Written tasks:
**A)** According to the course review, why does the specialization become costly in the long run?
**B)** In the course review, which Scikit-Learn module does the author say they used to perform neural networks?
**C)** Return the passage of the course review that opens with the words containing "3) Exercises are" and closes with "just introduced quckly.".

05 November 2017

[Data Science] So I Have Just Completed the Applied Data Science with Python Specialisation by University of Michigan in Coursera

This specialisation comprises of 5 courses:
Course 1 - Introduction to Data Science in Python
Course 2 - Applied Plotting,  Charting & Data Representation in Python
Course 3 - Applied Machine Learning in Python
Course 4 - Applied Text Mining in Python
Course 5 - Applied Social Network Analysis in Python
I shall summarise what I think about the course:

The Good:
1) The course is structured very well and the pace manageable.
2) All exercises are done and submitted in Jupyter notebookes and graded rather quickly. 
3) Exercises are challenging. Learners have to do much research (through Stack Overflow forums) and the toolkit's documentation pages. 
4) Personally, I learned more about Pandas and Numpy and also performing neural networks using Scikit-Learn MLP (stands for multi-layer perceptron) module.

The Bad:
1) While the course is structured, the materials are administered quickly. It is iterated many times that it is an applied course, and hence much of the intuition behind the methods were just introduced quckly.  
2) Stack Overflow, Stack Overflow.... 
3) The assignment grading can be buggy, and with no expected answers provided, the learner just have to submit and see if they passed. I think such is life as a data scientist? We never know if we get the correct answers. So I suppose that is intent? But much time is wasted just by waiting. 
4) Nothing to do with the course, but I do not quite like the Coursera charging a fee monthly instead of a lump sum. This makes the course very costly in the long run. For example, if this course has 5 modules and presumably each module is a mths's of content, it will cost well above USD$200 to get the specialization. Of course there is an option to just audit the courses.

Entries for locating text and elements:

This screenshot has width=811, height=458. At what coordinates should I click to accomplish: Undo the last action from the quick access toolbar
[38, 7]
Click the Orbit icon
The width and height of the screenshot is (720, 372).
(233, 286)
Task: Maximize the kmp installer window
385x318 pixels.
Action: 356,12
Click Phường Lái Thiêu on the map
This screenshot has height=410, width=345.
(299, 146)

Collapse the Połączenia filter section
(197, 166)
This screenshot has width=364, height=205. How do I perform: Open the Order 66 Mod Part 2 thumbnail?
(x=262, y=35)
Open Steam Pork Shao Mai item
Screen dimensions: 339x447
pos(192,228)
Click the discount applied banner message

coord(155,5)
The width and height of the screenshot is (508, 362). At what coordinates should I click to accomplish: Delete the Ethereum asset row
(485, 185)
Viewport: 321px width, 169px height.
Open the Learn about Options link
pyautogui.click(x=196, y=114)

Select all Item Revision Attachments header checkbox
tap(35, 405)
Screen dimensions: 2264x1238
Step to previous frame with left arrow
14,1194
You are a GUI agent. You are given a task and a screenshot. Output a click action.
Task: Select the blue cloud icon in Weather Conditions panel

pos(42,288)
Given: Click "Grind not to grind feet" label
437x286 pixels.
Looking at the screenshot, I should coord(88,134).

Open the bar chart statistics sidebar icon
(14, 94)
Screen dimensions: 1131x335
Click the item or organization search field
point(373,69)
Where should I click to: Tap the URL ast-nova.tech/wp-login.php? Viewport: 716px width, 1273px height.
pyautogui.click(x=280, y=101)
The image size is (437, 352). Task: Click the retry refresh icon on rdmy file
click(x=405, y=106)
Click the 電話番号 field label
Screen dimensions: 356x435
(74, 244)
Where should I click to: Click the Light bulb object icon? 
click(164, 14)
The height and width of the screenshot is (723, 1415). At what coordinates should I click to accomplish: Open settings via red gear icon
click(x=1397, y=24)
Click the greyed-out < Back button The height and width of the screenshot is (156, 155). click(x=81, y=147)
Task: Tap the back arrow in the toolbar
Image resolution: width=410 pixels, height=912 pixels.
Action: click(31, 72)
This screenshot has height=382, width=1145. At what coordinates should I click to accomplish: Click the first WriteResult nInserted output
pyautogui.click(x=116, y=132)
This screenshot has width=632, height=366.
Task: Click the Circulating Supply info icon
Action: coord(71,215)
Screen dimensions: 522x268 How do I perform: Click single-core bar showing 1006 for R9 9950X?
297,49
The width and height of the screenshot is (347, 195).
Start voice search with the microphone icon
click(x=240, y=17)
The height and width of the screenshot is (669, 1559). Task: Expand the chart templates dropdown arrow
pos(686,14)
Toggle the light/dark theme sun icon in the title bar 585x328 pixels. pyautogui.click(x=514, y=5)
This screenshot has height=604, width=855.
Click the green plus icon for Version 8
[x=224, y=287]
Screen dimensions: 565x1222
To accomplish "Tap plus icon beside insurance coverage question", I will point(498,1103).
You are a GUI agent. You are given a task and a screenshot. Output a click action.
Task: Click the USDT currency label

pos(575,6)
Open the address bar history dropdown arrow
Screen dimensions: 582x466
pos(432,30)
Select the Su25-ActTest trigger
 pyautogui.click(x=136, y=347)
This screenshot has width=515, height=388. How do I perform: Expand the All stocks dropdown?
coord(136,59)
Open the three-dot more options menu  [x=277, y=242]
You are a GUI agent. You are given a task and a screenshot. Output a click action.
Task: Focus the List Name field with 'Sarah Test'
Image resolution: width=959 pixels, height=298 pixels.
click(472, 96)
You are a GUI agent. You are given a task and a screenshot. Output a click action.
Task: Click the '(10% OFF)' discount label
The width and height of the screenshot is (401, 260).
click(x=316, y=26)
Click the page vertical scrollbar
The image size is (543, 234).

Final answers:
**A)** Coursera charges a monthly fee rather than a lump sum. If the specialization's 5 modules each take about a month of content, getting the specialization would cost well above USD$200.

**B)** The MLP (multi-layer perceptron) module.

**C)**
3) Exercises are challenging. Learners have to do much research (through Stack Overflow forums) and the toolkit's documentation pages. 
4) Personally, I learned more about Pandas and Numpy and also performing neural networks using Scikit-Learn MLP (stands for multi-layer perceptron) module.

The Bad:
1) While the course is structured, the materials are administered quickly. It is iterated many times that it is an applied course, and hence much of the intuition behind the methods were just introduced quckly.